NOUVELLES
29/03/2014 08:01 EDT | Actualisé 29/05/2014 05:12 EDT

Le millionnaire Andrej Kiska remporte la présidentielle en Slovaquie

Andrej Kiska, un millionnaire philanthrope et novice dans le monde de la politique, a nettement remporté le second tour de l'élection présidentielle en Slovaquie, grâce au refus des Slovaques de voir leur pays dirigé par un seul parti, le Smer-SD du Premier ministre Robert Fico, candidat vaincu.

"Je veux remercier les électeurs qui m'ont donné un mandat fort. Je vais remplir toutes les promesses que je leur ai faites", a déclaré M. Kiska, 51 ans, au cours d'un point de presse à Bratislava, à l'issue du scrutin.

"J'ai promis d'être président de tous les citoyens, je vais oeuvrer pour unir et motiver les gens, pour que nous puissions être fiers de notre pays, pour que les gens se sentent bien ici", a-t-il ajouté, dans une atmosphère frénétique.

Ancien magnat des crédits de consommation devenu philanthrope, M. Kiska est un centriste sans parti et euro-enthousiaste. Il a séduit les quelque 4 millions d'électeurs slovaques par son image de bienfaiteur resté à l'abri des allégations de corruption ayant éclaboussé ces dernières années la classe politique.
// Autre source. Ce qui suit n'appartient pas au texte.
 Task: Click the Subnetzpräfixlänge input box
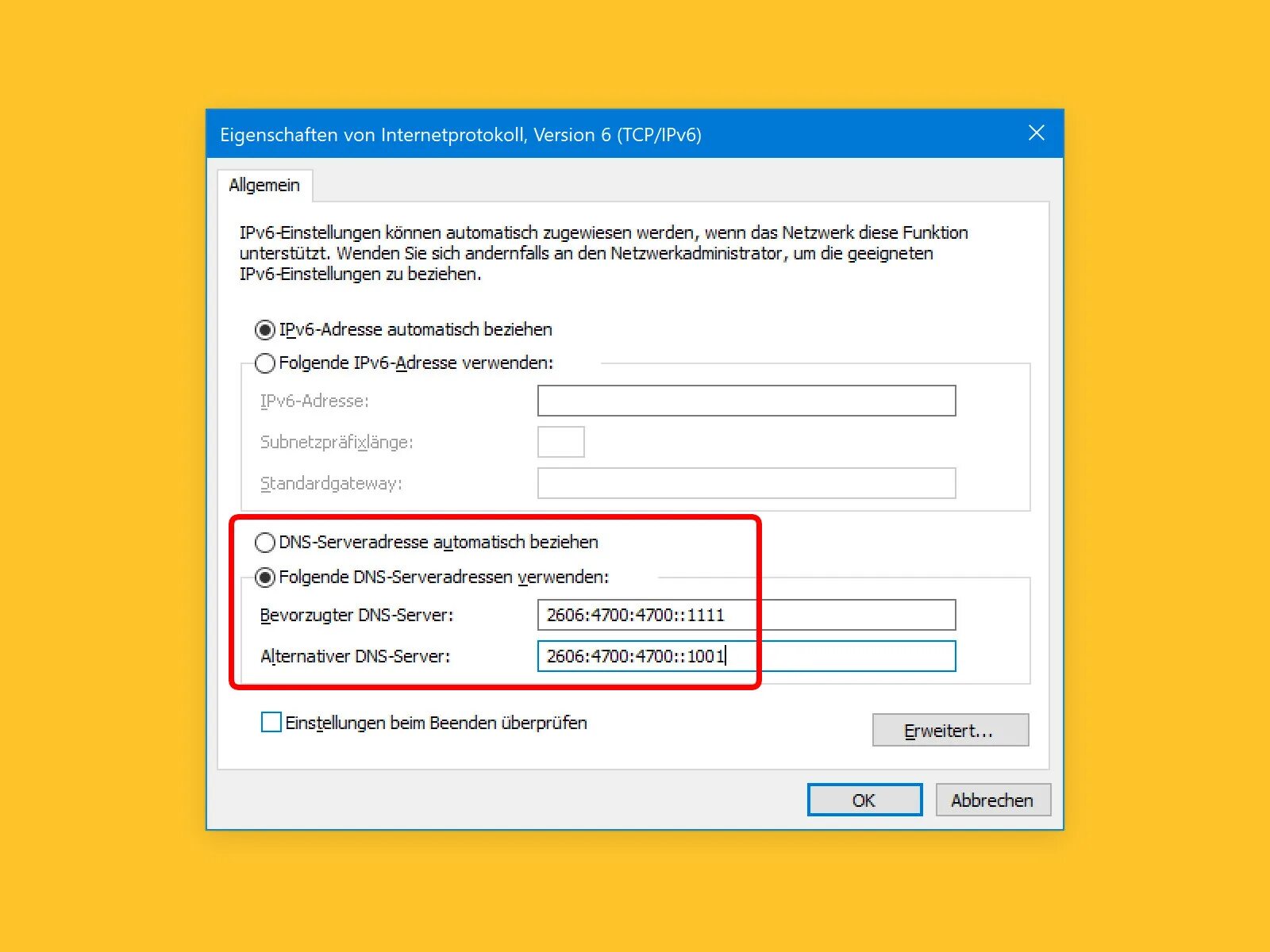(x=561, y=442)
Il est le premier président sans passé communiste depuis l'indépendance du pays en 1993.

M. Kiska a obtenu 59,4% des voix, alors que son adversaire en a réuni 40,6%, selon les chiffres communiqués par l'office des statistiques après le dépouillement de 99,85% des circonscriptions.

Les chiffres définitifs seront connus dans la nuit de samedi à dimanche.
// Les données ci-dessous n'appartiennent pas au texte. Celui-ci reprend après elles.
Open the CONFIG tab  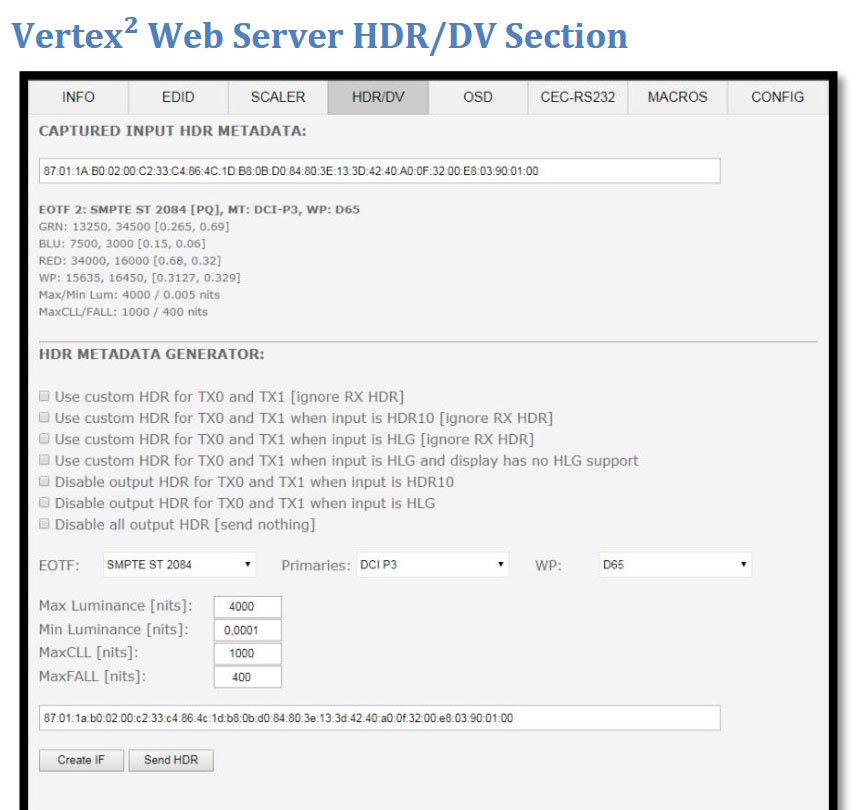776,97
"Je tiens à féliciter M. Kiska pour son élection à la présidence", a déclaré M. Fico plus tôt dans la soirée, au cours d'une brève intervention devant la presse.

"Je vais maintenant m'offrir quelque jours, pour faire une analyse de la situation", a-t-il ajouté, sans répondre aux questions des journalistes.
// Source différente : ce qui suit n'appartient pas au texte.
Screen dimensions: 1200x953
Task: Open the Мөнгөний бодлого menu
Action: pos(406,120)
Selon la presse de Bratislava, cette présidentielle faisait figure de référendum sur le gouvernement de M. Fico, chef du gouvernement de 2006 à 2010 et depuis 2012, dans ce pays membre de l'UE et de la zone euro.

Son élection à la magistrature suprême aurait donné au Smer-SD un contrôle total de la présidence, du Parlement (83 sièges sur 150 depuis 2012) et du gouvernement.

"J'ai voté Kiska, pour empêcher Fico de gagner. Il est avide de pouvoir et je ne veux pas que mon pays soit géré par un seul parti", a confié à l'AFP Denisa Angyalova, 20 ans.

Selon l'analyste Dag Danis, le nouveau président est un "homme sans opinions politiques et sans capacité de leadership", mais il est un "joker idéal pour tous ceux qui détestent la politique traditionnelle donc aussi (celle de) Fico".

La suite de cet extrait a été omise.